* CONSIGNES
1. D'après le texte sur l'élection d'IBK, pour quand l'élection avait-elle été prévue avant l'arrivée du capitaine Sanogo ?
2. Citez fidèlement le passage du texte sur l'élection d'IBK, de « D’abord, les lendemains » jusqu'à « dans la danse. ».
--- TEXTE FOURNI ---
Dans une feuille de match de la compétition électorale, le journal Le Reporter voyait IBK en finale, mais pas sur le podium. Erreur d’appréciation. Car, voici qu’au finish, IBK est le seul à être sur le podium. Nomination ou élection ? Peu importe ! Le résultat, c’est du pareil au même. Ibrahim Boubacar Keïta est élu par le peuple malien.Candidat du pouvoir militaire de Kita, chouchou et homme béni par les frères musulmans du Mali, ayant rallié à sa cause des barons financiers et des stratèges politiques de tous genres, avec une communication qui le positionnait parmi les candidats comme le seul digne à être le président de la République du Mali, la victoire d’IBK qui se dessine, s’accorde à analyser de peu à cette expression policière : le crime était presque parfait. Ce qu’ignorait le Journal Le Reporter. Chronique d’une victoire électorale annoncée.
Mars 2012. Le Mali se réveilla avec le nom d’un certain capitaine Amadou Haya Sanogo. L’homme qui dirigea une mutinerie, transformée en un coup d’Etat pour déloger le président ATT. Rupture de la démocratie au Mali ? Non, suspension, disent-ils, tout simplement. En cette période de précampagne, l’élection avait été prévue pour avril 2012, mais l’arrivée du capitaine Sanogo et sa troupe allait basculer le Mali dans une violence, aggravée par les activistes du Nord. Un des traits de cette violence engendrée par la junte d’alors, est l’arrestation de tous les candidats déclarés. Sauf un seul. Ibrahim Boubacar Keïta qui réagira plus tard en affirmant qu’il n’y avait pas de raison à ce qu’il soit arrêté par la junte. On ne peut que le croire. IBK donc est bien dans la grâce de la junte. Une grâce qui lui ouvre le chemin de Koulouba.
La junte est alors favorable à la venue au pouvoir du président du Rpm. Tout Bamako admet qu’IBK est l’homme de Kati, au bonheur de ce dernier qui, une fois encore, affirmera qu’il n’a pas à demander un rendez-vous pour être reçu par le capitaine Sanogo. Ce dernier, comme s’il est en mission, entame l’opération d’humiliation des futurs adversaires de son président IBK. Modibo Sidibé, Soumaïla Cissé et plus tard, Cheick Modibo Diarra, alors désigné par les militaires pour conduire la transition, ont été les cibles de cette opération. Mais le chemin de Koulouba comme tracé par la junte pour IBK, n’est pas parallèle. Loin s’en faut.
D’abord, les lendemains de sa prise de pouvoir font monter la tête du capitaine Sanogo, aidés en cela par les courtisans de tous bords. Amadou Haya Sanogo se trouve une destinée nationale. Sanogo De Gaulle est né. Sauf que la communauté internationale ne voit pas d’un bon œil la venue au pouvoir d’un capitaine qui suspend la démocratie. La suite est connue. Le capitaine renonce à son ambition et joue alors la carte IBK, la première depuis le 22 mars 2012. La transition installée a pour missions essentielles l’organisation des élections et la récupération des régions Nord -Mali. La première est considérée comme un test pour les autorités de la transition. Une date est fixée et les acteurs entrent dans la danse.
--- DONNÉES BRUTES ---
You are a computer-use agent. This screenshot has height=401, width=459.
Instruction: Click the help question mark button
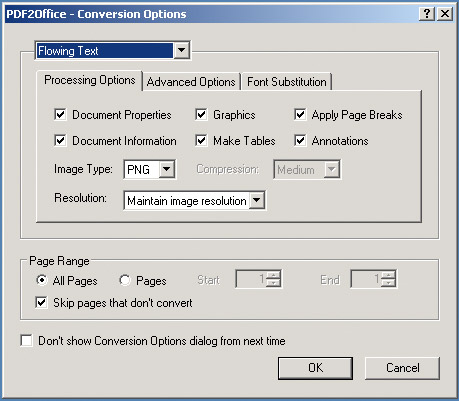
---
* RÉPONSES
1. Pour avril 2012.

2.
D’abord, les lendemains de sa prise de pouvoir font monter la tête du capitaine Sanogo, aidés en cela par les courtisans de tous bords. Amadou Haya Sanogo se trouve une destinée nationale. Sanogo De Gaulle est né. Sauf que la communauté internationale ne voit pas d’un bon œil la venue au pouvoir d’un capitaine qui suspend la démocratie. La suite est connue. Le capitaine renonce à son ambition et joue alors la carte IBK, la première depuis le 22 mars 2012. La transition installée a pour missions essentielles l’organisation des élections et la récupération des régions Nord -Mali. La première est considérée comme un test pour les autorités de la transition. Une date est fixée et les acteurs entrent dans la danse.